What sorts of health risks does a high BMI pose?

People with high BMI are at very high risk of developing type 2 diabetes and cardiovascular disease. That includes coronary heart disease, hypertension, stroke, and enlarged heart. It's also involved very much with the whole metabolic syndrome. You're at a higher risk for insulin resistance, infertility, and polycystic ovary syndrome. You're at high risk for certain types of cancers, and particularly cancers of the reproductive system-endometrial cancer, breast cancer, etc. Colon cancer for men. We've seen associations with gall bladder cancer, as well, and some other smaller types of cancer.

A high BMI is also associated with structural problems. A lot of people who have a body mass index over 30, which is very high, have many more hip and knee problems, osteoarthritis, and also problems in the hand.

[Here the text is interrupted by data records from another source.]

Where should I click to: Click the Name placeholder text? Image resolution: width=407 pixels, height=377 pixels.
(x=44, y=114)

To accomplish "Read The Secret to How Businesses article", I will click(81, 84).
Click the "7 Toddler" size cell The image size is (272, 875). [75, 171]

So the health risks are pervasive. They're not just diabetes or heart disease. It also hits the structural system and is highly associated with cancers, and lower quality of life.

Is BMI genetic?

If your family is heavy, you are more likely-for genetic reasons-to be more heavy set than other people. However, genes don't change, and in the last 15, 20 years our body mass indexes have continued to increase dramatically. It's not a shift in our genetic makeup, it's a shift in our environment. We have less physical activity, we are eating more, and we are gaining more weight.

Is BMI a good measurement of health risk for everyone? Or are there certain populations for whom the measurement might not be an accurate assessment of health?

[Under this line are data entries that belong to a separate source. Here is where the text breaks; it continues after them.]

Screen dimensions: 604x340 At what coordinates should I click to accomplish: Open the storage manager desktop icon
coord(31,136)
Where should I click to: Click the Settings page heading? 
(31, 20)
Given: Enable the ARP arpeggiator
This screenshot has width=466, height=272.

BMI is good for most of the general population. There are, however, people with a lot of muscle-athletes for instance-who have a high BMI but the high weight part of the equation is more a result of muscle, not fat, and they are not at increased risk of health problems.

There's common sense that has to come through. You can look at someone and say, "They're in really good shape. They have high BMI, but it's because they're fit." And you won't see a BMI over 30 if someone is in shape.

So what are the major factors that need to be considered in assessing someone's health risks?

We would measure their weight and their height, calculate their body mass index, and we would measure their waist circumference. A waist circumference lower than 35 inches for wom.